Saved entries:
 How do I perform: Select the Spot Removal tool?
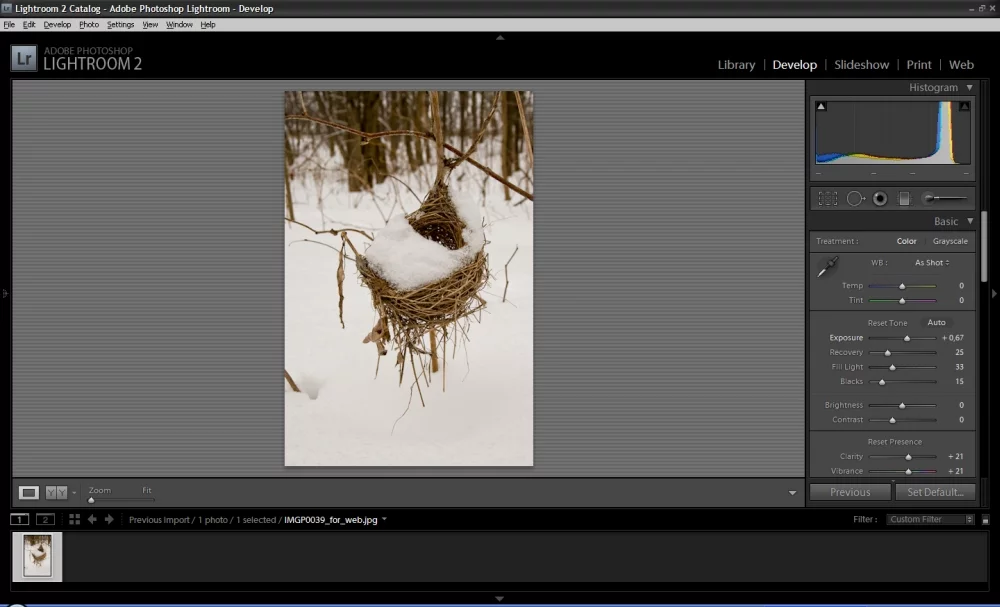(x=855, y=198)
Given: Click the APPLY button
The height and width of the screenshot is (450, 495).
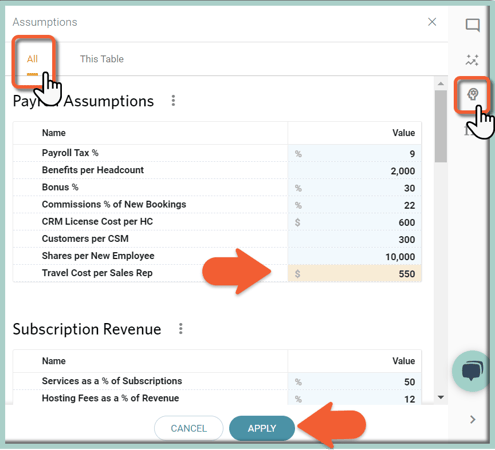Looking at the screenshot, I should click(x=262, y=428).
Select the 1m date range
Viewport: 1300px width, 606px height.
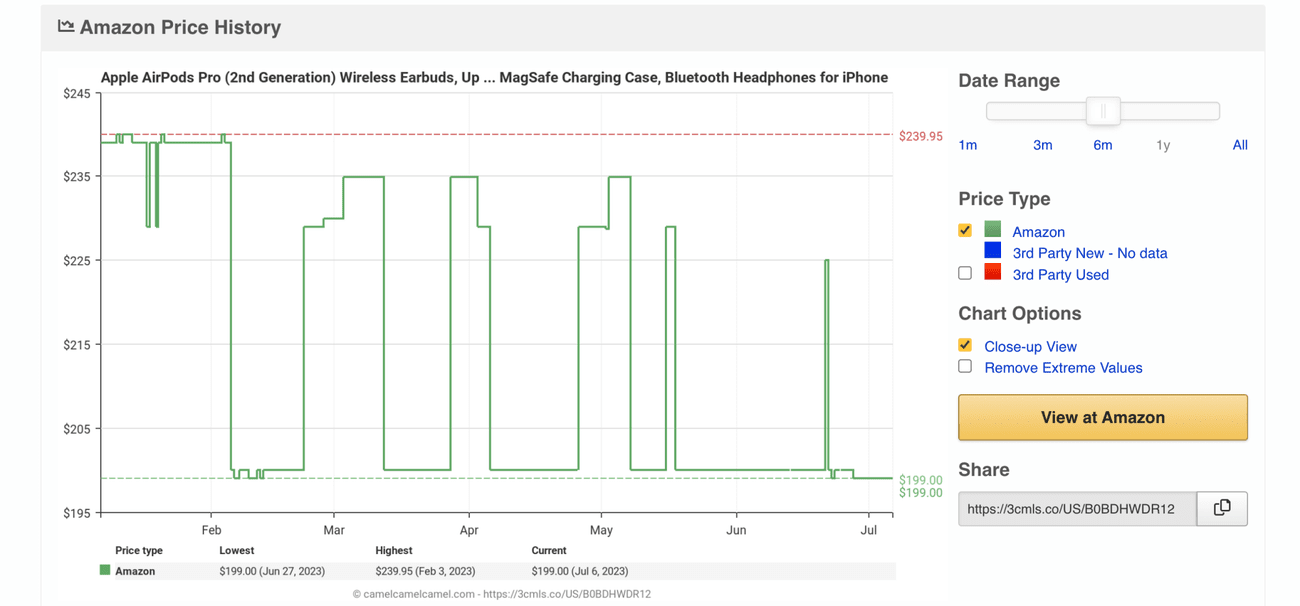tap(967, 145)
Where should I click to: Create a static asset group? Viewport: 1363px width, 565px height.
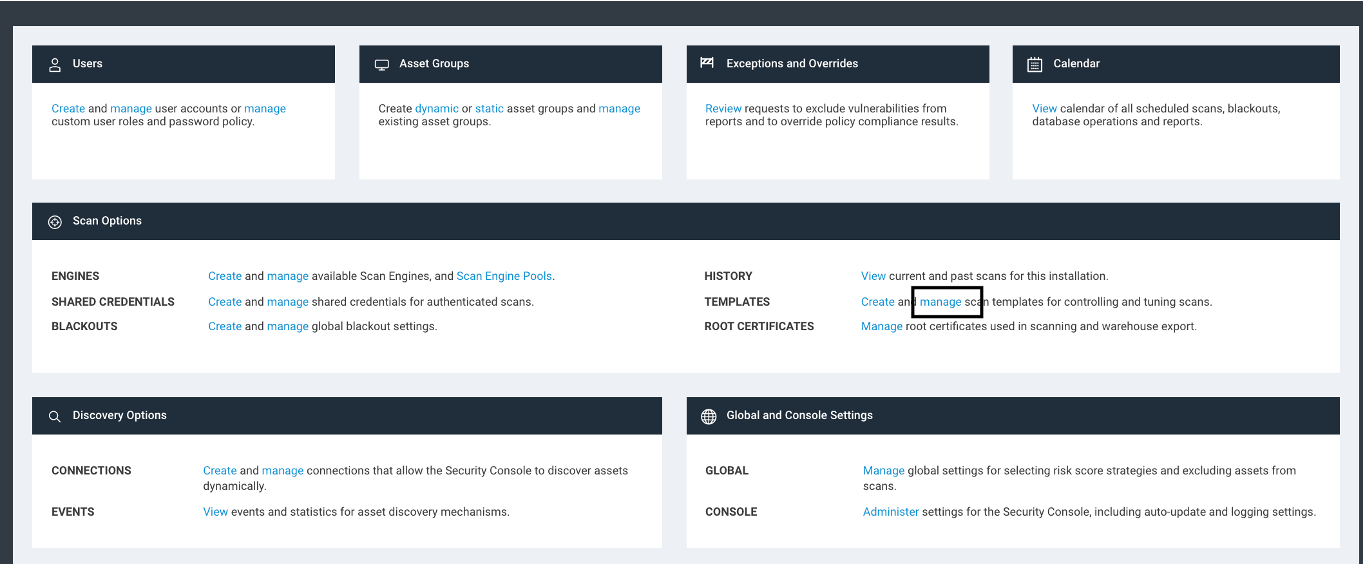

Task item: With the pictures omitted, repeat the full set of records above exactly.

Solution to the exercise:
 How do I perform: Select the Spot Removal tool?
(x=855, y=198)
Given: Click the APPLY button
The height and width of the screenshot is (450, 495).
Looking at the screenshot, I should click(x=262, y=428).
Select the 1m date range
Viewport: 1300px width, 606px height.
tap(967, 145)
Where should I click to: Create a static asset group? Viewport: 1363px width, 565px height.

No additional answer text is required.